Go line by line through the entries below and copy those containing the string "computer".

(Collected data)
◆ ◆ ◆ ◆ ◆

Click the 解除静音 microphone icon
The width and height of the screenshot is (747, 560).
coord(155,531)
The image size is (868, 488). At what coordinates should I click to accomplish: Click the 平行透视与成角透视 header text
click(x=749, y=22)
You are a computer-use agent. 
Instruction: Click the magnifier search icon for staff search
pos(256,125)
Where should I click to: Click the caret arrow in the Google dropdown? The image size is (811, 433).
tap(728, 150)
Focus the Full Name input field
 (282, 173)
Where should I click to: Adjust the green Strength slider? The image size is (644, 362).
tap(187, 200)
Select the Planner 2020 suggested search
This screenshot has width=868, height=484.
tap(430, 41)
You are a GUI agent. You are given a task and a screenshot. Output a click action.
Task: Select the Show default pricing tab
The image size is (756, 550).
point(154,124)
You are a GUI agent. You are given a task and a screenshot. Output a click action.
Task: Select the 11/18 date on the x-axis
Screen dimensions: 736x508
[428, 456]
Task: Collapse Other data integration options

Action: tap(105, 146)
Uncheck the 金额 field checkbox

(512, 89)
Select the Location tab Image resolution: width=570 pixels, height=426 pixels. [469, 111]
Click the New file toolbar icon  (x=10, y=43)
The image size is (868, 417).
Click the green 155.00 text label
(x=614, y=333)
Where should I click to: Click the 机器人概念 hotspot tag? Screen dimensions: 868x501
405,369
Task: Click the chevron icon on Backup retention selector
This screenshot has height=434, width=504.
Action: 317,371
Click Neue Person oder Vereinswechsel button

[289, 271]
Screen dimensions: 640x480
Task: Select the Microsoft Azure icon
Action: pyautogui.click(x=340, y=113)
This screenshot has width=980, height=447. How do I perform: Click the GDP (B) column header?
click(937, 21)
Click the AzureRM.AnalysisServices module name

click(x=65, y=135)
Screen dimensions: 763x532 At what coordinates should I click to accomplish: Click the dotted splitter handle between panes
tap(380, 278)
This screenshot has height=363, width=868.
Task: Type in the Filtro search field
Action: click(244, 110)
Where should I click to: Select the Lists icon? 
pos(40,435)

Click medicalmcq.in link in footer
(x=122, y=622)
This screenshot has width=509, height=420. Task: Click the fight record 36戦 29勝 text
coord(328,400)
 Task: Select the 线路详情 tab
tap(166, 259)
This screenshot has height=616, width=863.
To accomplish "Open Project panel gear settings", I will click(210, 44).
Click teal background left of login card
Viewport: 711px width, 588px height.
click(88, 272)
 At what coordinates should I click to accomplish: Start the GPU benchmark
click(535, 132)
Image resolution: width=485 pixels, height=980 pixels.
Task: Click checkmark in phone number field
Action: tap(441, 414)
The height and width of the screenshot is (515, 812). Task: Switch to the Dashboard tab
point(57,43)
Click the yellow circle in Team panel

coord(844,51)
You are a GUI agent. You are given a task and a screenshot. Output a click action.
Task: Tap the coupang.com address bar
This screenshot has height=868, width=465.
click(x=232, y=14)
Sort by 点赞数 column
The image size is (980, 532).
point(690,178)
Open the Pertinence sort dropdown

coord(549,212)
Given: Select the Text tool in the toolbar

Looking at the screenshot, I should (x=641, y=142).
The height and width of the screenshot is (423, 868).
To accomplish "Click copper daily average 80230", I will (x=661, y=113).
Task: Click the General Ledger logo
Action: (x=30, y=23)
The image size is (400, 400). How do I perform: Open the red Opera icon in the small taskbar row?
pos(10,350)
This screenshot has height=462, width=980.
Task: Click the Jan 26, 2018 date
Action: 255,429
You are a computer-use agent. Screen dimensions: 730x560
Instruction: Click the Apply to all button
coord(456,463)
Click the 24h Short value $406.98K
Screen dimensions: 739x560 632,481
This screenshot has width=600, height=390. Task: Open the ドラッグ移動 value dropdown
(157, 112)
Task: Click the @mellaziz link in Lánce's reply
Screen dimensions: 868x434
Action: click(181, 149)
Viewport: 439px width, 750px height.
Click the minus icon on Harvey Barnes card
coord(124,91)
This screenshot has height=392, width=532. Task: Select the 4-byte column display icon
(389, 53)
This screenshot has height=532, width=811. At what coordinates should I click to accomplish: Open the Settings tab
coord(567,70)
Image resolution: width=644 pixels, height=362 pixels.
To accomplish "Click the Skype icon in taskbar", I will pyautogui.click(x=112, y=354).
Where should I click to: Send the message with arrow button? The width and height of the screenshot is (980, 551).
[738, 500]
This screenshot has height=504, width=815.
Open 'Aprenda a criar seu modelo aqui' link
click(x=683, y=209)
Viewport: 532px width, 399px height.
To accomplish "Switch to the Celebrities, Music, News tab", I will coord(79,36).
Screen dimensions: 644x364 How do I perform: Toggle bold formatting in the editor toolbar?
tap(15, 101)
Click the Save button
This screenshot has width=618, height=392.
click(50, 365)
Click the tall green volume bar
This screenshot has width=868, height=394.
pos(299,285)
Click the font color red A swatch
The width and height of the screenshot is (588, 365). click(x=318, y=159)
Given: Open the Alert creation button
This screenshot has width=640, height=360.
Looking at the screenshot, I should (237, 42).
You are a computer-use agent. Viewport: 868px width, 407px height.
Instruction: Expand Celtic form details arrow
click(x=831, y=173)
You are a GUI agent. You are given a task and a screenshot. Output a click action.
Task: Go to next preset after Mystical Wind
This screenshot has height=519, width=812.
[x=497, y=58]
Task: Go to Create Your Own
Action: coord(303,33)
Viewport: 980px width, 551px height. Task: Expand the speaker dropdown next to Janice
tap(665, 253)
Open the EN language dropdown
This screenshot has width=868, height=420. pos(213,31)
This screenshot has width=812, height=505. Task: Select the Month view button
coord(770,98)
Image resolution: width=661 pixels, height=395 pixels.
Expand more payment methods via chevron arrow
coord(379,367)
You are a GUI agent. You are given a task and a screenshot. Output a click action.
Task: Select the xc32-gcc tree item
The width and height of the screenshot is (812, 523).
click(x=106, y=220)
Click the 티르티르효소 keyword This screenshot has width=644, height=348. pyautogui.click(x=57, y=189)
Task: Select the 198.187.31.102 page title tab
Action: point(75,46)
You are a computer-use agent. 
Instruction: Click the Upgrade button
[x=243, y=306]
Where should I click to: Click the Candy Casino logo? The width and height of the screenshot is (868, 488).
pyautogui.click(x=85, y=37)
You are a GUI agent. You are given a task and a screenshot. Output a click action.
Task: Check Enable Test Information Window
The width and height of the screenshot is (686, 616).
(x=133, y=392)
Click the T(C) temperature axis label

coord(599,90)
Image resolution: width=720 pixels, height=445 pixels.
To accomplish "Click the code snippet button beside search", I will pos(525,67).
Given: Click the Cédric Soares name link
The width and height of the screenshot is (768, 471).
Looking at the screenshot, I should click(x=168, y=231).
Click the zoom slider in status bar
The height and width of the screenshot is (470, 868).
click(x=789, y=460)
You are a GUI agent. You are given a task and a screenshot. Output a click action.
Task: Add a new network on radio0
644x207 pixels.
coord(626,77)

◆ ◆ ◆ ◆ ◆

- REPLY
You are a computer-use agent. 
You are a computer-use agent. Screen dimensions: 730x560
You are a computer-use agent. Viewport: 868px width, 407px height.
You are a computer-use agent. 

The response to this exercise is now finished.